When our last article was shared on facebook, one of the followers of our page asked this same question: “Does God want us to be poor?” One of the main questions adherents of the ‘prosperity gospel’ ask whenever their theology of “come to Jesus and be rich and healthy” comes under scrutiny is, “do you think God wants us to be poor?” This might seem a legitimate question, especially if you have grown up in certain parts of Africa and Ghana my homeland specifically where poverty is ripe and endemic.
However, this question has one objective in mind, it is often meant to push back against any criticism of the false teaching of the “prosperity gospel”, and silence those who call out these false teachers.
In John 12, Mary took a pound of expensive ointment and anointed the feet of Jesus and wiped his feet with her hair. Judas Iscariot, one of the disciples was dismayed at such a waste(by his assertion), according to him, the perfume could have been sold and the proceeds given to the poor. Jesus’ answer was astonishing, “leave her alone…for the poor you always have with you, but you do not always have me.”
Was it that Jesus didn’t care about the poor, condoning such waste when so many poor people could have been helped? Of course he cared! It is the height of pride to think that we who are evil care more about the poor than Jesus did. Sometimes the peddlers of the “gospel of health and wealth” want us to believe they care more about the poor than everybody else, but just like Judas, they care more about their own stomach than the people they claim to help.
Jesus knows what our truest need is. In Luke 19:10 he tells us that “…the Son of Man came to seek and save the lost” We must never confuse the gospel with poverty eradication. The question “Do you think God want us to be poor?” is just an alibi used by false teachers to advance their own cause. If Jesus came to make us rich, then he should have made every poor person in his day rich. But he didn’t do that, he actually said, “The poor you always have with you”
Now, poverty is not the lack of that car or house or job or comfortable life (things the “prosperity gospel” often promises) . Poverty, is actually a life enstranged from God. And God is more concerned about our spiritual wealth than our material comfort or riches. In Mark 8:36 & 37 Jesus asks “For what does it profit a man to gain the whole world and forfeit his soul? For what can a man give in return for his soul?” Material riches is no barometer of how well a person is doing spiritually.
There are those who will still ask, “Is it not possible to be a good Christian and be rich?” to that I don’t need to give my own opinion. The words of our Lord Jesus in Luke 18:24 is the most sobering, he said, “How difficult it is for those who have wealth to enter the kingdom of God!” Then in verse 25, he puts the nail in the coffin, “For it is easier for a camel to go through the eye of a needle than for a rich person to enter the kingdom of God”. It is very frightening that the very thing Jesus warns us to flee from, is the same thing we crave the most. What a rebellious people we are!

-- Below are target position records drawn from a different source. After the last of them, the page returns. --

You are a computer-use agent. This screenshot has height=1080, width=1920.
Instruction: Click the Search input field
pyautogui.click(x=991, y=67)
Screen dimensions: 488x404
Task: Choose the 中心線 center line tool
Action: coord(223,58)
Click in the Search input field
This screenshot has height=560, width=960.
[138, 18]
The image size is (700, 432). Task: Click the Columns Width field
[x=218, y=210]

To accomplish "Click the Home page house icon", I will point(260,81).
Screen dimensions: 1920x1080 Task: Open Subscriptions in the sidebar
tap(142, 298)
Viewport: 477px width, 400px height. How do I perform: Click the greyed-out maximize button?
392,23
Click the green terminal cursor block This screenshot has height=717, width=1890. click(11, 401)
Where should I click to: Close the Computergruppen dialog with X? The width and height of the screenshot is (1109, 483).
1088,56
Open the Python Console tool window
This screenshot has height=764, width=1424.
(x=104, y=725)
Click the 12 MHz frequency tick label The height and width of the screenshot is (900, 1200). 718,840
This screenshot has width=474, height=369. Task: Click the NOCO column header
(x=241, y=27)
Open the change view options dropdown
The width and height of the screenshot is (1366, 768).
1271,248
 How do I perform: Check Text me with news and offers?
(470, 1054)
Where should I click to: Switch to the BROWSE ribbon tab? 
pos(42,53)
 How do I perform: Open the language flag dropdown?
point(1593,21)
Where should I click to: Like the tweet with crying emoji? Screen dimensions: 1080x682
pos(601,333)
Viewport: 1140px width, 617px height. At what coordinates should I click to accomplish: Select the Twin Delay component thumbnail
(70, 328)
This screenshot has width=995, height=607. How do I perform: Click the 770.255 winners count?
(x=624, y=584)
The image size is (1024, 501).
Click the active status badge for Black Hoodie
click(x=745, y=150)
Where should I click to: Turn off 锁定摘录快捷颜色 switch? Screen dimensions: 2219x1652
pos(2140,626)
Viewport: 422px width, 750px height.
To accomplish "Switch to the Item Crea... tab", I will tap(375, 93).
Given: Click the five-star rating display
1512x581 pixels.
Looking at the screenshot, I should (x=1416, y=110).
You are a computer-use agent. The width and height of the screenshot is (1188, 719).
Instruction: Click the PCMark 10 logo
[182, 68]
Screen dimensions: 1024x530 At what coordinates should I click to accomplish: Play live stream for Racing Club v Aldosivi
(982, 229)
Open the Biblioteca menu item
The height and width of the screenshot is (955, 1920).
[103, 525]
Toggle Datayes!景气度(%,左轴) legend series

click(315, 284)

The reason why the “gospel of health and wealth” is so dangerous and deadly is that it preaches a different God. In Matt. 6:24, Jesus in his sermon on the mount told his listeners, “No one can serve two masters, for either he will hate the one and love the other, or he will be devoted to one and despise the other. You cannot serve God and money”
Money is not neutral, it has a cunning ability to offer itself as a God-alternative. What the “prosperity gospel” preachers are peddling is not some sort of harmless call to become rich, they are effectively extolling a different god, the god of Money.
Our approach to life should be what Paul admonished in 1 Timothy 6:6-10:
But godliness with contentment is great gain, for we brought nothing into the world, and we cannot take anything out of the world. 8 But if we have food and clothing, with these we will be content. 9 But those who desire to be rich fall into temptation, into a snare, into many senseless and harmful desires that plunge people into ruin and destruction. For the love of money is a root of all kinds of evils. It is through this craving that some have wandered away from the faith and pierced themselves with many pangs
We should be a people who are content with God’s daily provision for our lives. Jesus taught his disciples to pray to their heavenly Father for their daily bread. God has promised to provide for these things (food, clothing and shelter) (Matt. 6:25-34), and if we have these things we should be content for those who desire to be rich fall into temptation. This is exactly what has happened to these false teachers; their desire to be rich led them to this false doctrine in the first place and unfortunately they are taking many unsuspecting people down with them.
God is more concerned about your soul than your material comfort in this fleeting world. Don’t be fooled, we have been promised unimaginable riches and inheritance (1 Peter 1:3-5) but it is not on this side of eternity. It is in the world to come. Beware! For many false prophets have gone out into the world!